About subsetting
Required license: Professional or Enterprise
What is subsetting?
Subsetting allows you to intelligently reduce the size of your destination database. It takes a representative sample of the data while preserving the data's referential integrity.
You configure how Tonic Structural should generate a subset. When you generate the output data, you decide whether to enable the subsetting process.
For example, you can configure subsetting to get 5% of all transactions, or all of the data that is associated with customers who live in California.
Here are a few examples where subsetting data might be important or necessary:
You want to use your production database in staging or test environments, without the PII. The database is very large, so you want to use only a portion of it.
You want a test database that contains a few specific rows from production (and related rows from other tables) so that you can reproduce a bug.
You want to share data with others but you don’t want them to have all of it. For example, you can provide developers an anonymized subset that also enables them to run the test database locally on their local machines.
To learn more about our approach to subsetting, go to the following technical blog posts:
Components of subsetting
Subsetting uses foreign keys to determine the relationships in the data. These relationships enable the subsetting process to traverse the database as it builds the subset. Foreign keys are either configured in your source data, or configured using the Structural virtual foreign key tool. For more information, go to Subsetting and foreign keys.
For subsetting, each table in the source database falls into one of the following categories:
Target tables
Target tables are the seed tables that provide the initial set of rows to include in the subset. Structural retrieves the initial subset of data from the target tables. Structural then uses those rows to identify the information to pull from related tables.
A target table typically contains an important object that is well connected to everything else in the source data. For example, users, transactions, or claims. A subset should usually have a very small number of target tables.
When you identify a target table, you specify how to retrieve the subset of the data that you want from the table. You can request a percentage of the data, or use a WHERE
clause to identify a specific subset of data.
Lookup tables
A lookup table contains a static set of values that is used in other tables in your subset. For example, a lookup table might contain a list of postal codes or country names that are referenced in other tables.
Structural always retrieves all of the data in a lookup table. It does not check whether or where the lookup values are used.
It does not pull records from related tables based on lookup table values. Relationships with lookup tables are ignored during the subsetting process.
Related tables
Related tables are tables that are connected by direct or indirect relationships with a target table, and that are not identified as lookup tables.
Downstream tables have data that is required to maintain referential integrity for the subset. These tables have primary keys that are referenced by foreign keys in related tables.
Upstream tables contain data that has a foreign key that references a primary key in the target table. For large upstream tables, if the foreign key columns are not indexed, the subsetting process can be significantly slower. These upstream records are not required to maintain referential integrity, but can contain useful information. In the subset configuration, you can filter these upstream records either by date or by using a
WHERE
clause.
Some related tables are both downstream and upstream. In that case, you can provide a filter that applies only to the upstream records. Because the downstream records are required for referential integrity, they cannot be filtered.

RAW DATA:
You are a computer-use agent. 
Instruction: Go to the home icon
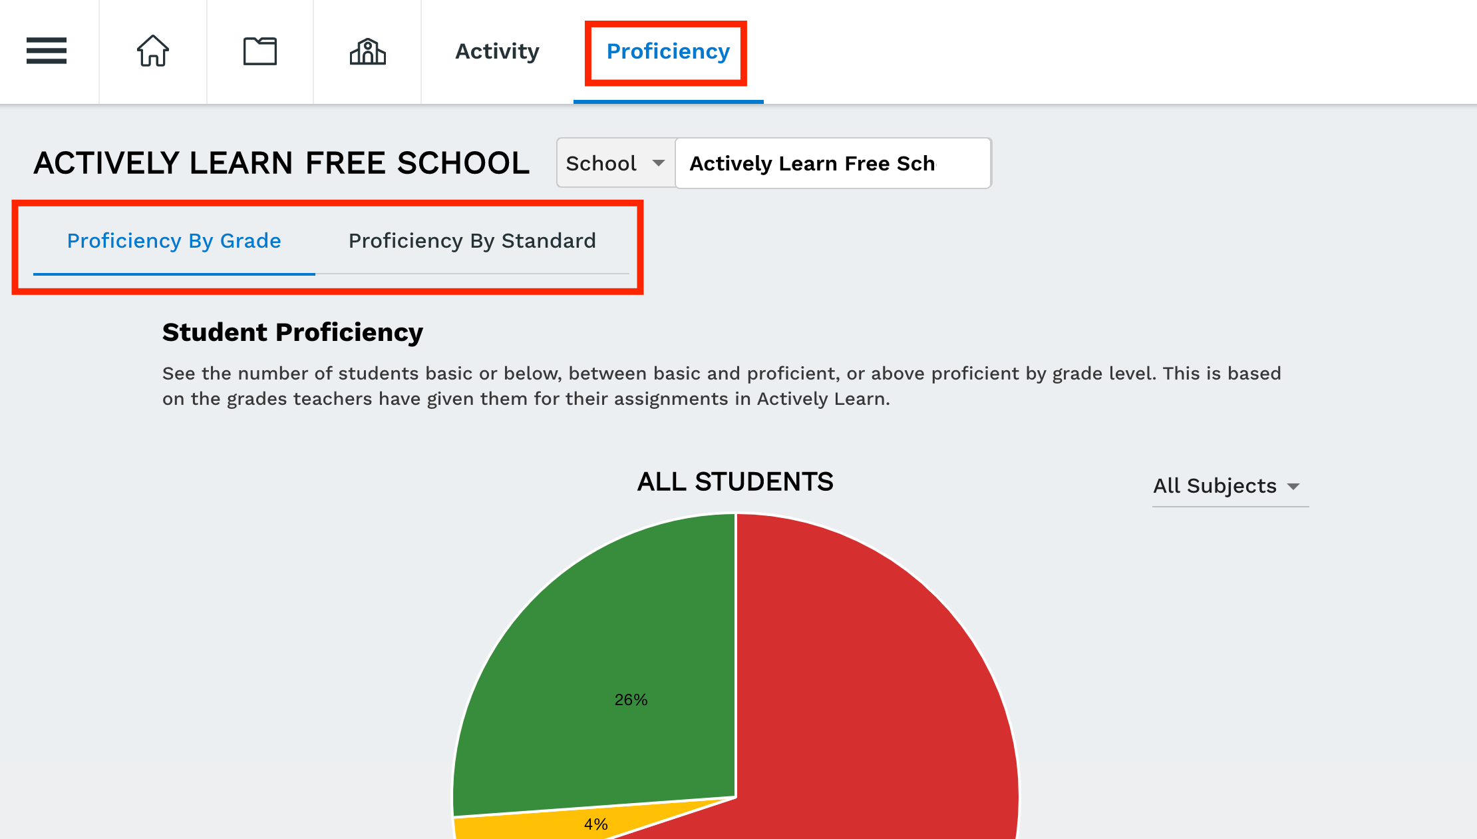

PROBLEMS AND TASKS:
1. Answer these questions using the subsetting documentation:
(a) Which license is required for subsetting?
(b) How much of the data in a lookup table does Structural retrieve?
(c) In a table that is both downstream and upstream, can the downstream records be filtered?
2. Continue the subsetting documentation from its last sentence.

ANSWERS TO EACH TASK:
1.
(a) Professional or Enterprise.
(b) All of it.
(c) No. They are required for referential integrity, so only the upstream records can be filtered.

2.
For example, a transactions table contains a foreign key column to identify the customer. The value is the primary key of a record in the customers table. The customers table is downstream of the transactions table - the transaction data is incomplete without the customer information. The transactions table is upstream of the customers table.
Structural pulls data from related tables in order to preserve referential integrity in the output data subset.
In many cases, the relationship is direct. For example, a target table contains a list of events. The events table identifies the user that hosted the event. The user is identified using a foreign key relationship from the events table to the users table. The users table is a related table. The subset includes all the users that the events refer to.
The relationship also might be indirect. To continue the example, the events table identifies a user from the users table. The users table identifies the company that each user belongs to. The company is identified using a foreign key relationship from the users table to the companies table. The companies table is also a related table. The subset needs to include all of the companies that are referred to by the users that the events table refers to.
For an example of how Structural identifies related tables, view the example diagram in How Structural creates a subset.
Out-of-subset tables
Tables other than target tables, lookup tables, or related tables are not part of the subset.
By default, Structural copies only the table schema of out-of-subset tables. It does not populate any of the data.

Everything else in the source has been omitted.